_Work item_
Every record needs to be restated word for word.

(Saved data entries)

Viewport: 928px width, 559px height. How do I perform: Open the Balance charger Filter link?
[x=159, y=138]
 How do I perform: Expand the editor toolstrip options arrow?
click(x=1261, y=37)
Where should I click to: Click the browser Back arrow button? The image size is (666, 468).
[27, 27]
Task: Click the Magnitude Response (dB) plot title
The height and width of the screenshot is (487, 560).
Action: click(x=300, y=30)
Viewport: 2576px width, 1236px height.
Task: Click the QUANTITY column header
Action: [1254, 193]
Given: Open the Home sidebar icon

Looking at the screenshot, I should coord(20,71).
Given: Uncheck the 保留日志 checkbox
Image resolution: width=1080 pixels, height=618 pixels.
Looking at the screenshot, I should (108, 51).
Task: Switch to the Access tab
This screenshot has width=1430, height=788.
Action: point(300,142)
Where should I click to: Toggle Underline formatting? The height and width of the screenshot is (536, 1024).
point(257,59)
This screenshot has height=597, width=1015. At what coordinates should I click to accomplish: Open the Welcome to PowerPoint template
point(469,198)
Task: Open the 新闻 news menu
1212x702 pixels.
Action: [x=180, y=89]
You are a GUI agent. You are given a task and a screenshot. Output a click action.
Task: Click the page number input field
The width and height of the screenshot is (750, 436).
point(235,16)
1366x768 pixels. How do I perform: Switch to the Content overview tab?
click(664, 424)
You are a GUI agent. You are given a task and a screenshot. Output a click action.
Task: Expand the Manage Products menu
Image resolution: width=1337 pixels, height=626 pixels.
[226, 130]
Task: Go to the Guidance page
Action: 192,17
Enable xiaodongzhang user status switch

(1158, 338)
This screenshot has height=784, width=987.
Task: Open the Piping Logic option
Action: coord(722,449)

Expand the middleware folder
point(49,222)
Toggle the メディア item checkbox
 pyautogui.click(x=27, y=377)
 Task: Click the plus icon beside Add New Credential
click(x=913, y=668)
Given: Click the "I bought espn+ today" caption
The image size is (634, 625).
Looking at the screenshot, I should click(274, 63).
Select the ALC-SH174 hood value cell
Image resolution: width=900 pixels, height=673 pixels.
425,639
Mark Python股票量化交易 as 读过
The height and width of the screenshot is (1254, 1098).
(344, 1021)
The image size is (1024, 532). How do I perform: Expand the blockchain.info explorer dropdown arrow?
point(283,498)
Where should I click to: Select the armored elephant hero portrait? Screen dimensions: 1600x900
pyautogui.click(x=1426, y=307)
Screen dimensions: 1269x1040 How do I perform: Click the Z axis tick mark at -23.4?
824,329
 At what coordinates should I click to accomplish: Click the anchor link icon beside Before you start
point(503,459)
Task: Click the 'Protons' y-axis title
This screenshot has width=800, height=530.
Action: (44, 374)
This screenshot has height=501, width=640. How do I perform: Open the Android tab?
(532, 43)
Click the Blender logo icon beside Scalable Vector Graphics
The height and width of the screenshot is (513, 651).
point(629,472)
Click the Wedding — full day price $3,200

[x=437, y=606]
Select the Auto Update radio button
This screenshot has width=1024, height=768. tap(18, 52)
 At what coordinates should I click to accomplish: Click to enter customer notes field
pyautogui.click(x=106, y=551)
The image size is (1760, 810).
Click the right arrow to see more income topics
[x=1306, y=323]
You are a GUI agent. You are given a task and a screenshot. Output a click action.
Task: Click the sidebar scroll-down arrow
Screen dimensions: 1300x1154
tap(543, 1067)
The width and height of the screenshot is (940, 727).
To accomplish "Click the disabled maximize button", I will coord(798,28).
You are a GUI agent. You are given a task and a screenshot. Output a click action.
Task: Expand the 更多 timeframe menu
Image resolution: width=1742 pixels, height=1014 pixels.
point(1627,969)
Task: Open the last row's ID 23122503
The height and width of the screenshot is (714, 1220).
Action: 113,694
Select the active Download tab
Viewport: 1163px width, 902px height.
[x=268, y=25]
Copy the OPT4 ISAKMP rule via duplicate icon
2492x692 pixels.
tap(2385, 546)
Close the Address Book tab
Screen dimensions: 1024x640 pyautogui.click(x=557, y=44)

_Task response_
Viewport: 928px width, 559px height. How do I perform: Open the Balance charger Filter link?
[x=159, y=138]
 How do I perform: Expand the editor toolstrip options arrow?
click(x=1261, y=37)
Where should I click to: Click the browser Back arrow button? The image size is (666, 468).
[27, 27]
Task: Click the Magnitude Response (dB) plot title
The height and width of the screenshot is (487, 560).
Action: click(x=300, y=30)
Viewport: 2576px width, 1236px height.
Task: Click the QUANTITY column header
Action: [1254, 193]
Given: Open the Home sidebar icon

Looking at the screenshot, I should coord(20,71).
Given: Uncheck the 保留日志 checkbox
Image resolution: width=1080 pixels, height=618 pixels.
Looking at the screenshot, I should (108, 51).
Task: Switch to the Access tab
This screenshot has width=1430, height=788.
Action: point(300,142)
Where should I click to: Toggle Underline formatting? The height and width of the screenshot is (536, 1024).
point(257,59)
This screenshot has height=597, width=1015. At what coordinates should I click to accomplish: Open the Welcome to PowerPoint template
point(469,198)
Task: Open the 新闻 news menu
1212x702 pixels.
Action: [x=180, y=89]
You are a GUI agent. You are given a task and a screenshot. Output a click action.
Task: Click the page number input field
The width and height of the screenshot is (750, 436).
point(235,16)
1366x768 pixels. How do I perform: Switch to the Content overview tab?
click(664, 424)
You are a GUI agent. You are given a task and a screenshot. Output a click action.
Task: Expand the Manage Products menu
Image resolution: width=1337 pixels, height=626 pixels.
[226, 130]
Task: Go to the Guidance page
Action: 192,17
Enable xiaodongzhang user status switch

(1158, 338)
This screenshot has height=784, width=987.
Task: Open the Piping Logic option
Action: coord(722,449)

Expand the middleware folder
point(49,222)
Toggle the メディア item checkbox
 pyautogui.click(x=27, y=377)
 Task: Click the plus icon beside Add New Credential
click(x=913, y=668)
Given: Click the "I bought espn+ today" caption
The image size is (634, 625).
Looking at the screenshot, I should click(274, 63).
Select the ALC-SH174 hood value cell
Image resolution: width=900 pixels, height=673 pixels.
425,639
Mark Python股票量化交易 as 读过
The height and width of the screenshot is (1254, 1098).
(344, 1021)
The image size is (1024, 532). How do I perform: Expand the blockchain.info explorer dropdown arrow?
point(283,498)
Where should I click to: Select the armored elephant hero portrait? Screen dimensions: 1600x900
pyautogui.click(x=1426, y=307)
Screen dimensions: 1269x1040 How do I perform: Click the Z axis tick mark at -23.4?
824,329
 At what coordinates should I click to accomplish: Click the anchor link icon beside Before you start
point(503,459)
Task: Click the 'Protons' y-axis title
This screenshot has width=800, height=530.
Action: (44, 374)
This screenshot has height=501, width=640. How do I perform: Open the Android tab?
(532, 43)
Click the Blender logo icon beside Scalable Vector Graphics
The height and width of the screenshot is (513, 651).
point(629,472)
Click the Wedding — full day price $3,200

[x=437, y=606]
Select the Auto Update radio button
This screenshot has width=1024, height=768. tap(18, 52)
 At what coordinates should I click to accomplish: Click to enter customer notes field
pyautogui.click(x=106, y=551)
The image size is (1760, 810).
Click the right arrow to see more income topics
[x=1306, y=323]
You are a GUI agent. You are given a task and a screenshot. Output a click action.
Task: Click the sidebar scroll-down arrow
Screen dimensions: 1300x1154
tap(543, 1067)
The width and height of the screenshot is (940, 727).
To accomplish "Click the disabled maximize button", I will coord(798,28).
You are a GUI agent. You are given a task and a screenshot. Output a click action.
Task: Expand the 更多 timeframe menu
Image resolution: width=1742 pixels, height=1014 pixels.
point(1627,969)
Task: Open the last row's ID 23122503
The height and width of the screenshot is (714, 1220).
Action: 113,694
Select the active Download tab
Viewport: 1163px width, 902px height.
[x=268, y=25]
Copy the OPT4 ISAKMP rule via duplicate icon
2492x692 pixels.
tap(2385, 546)
Close the Address Book tab
Screen dimensions: 1024x640 pyautogui.click(x=557, y=44)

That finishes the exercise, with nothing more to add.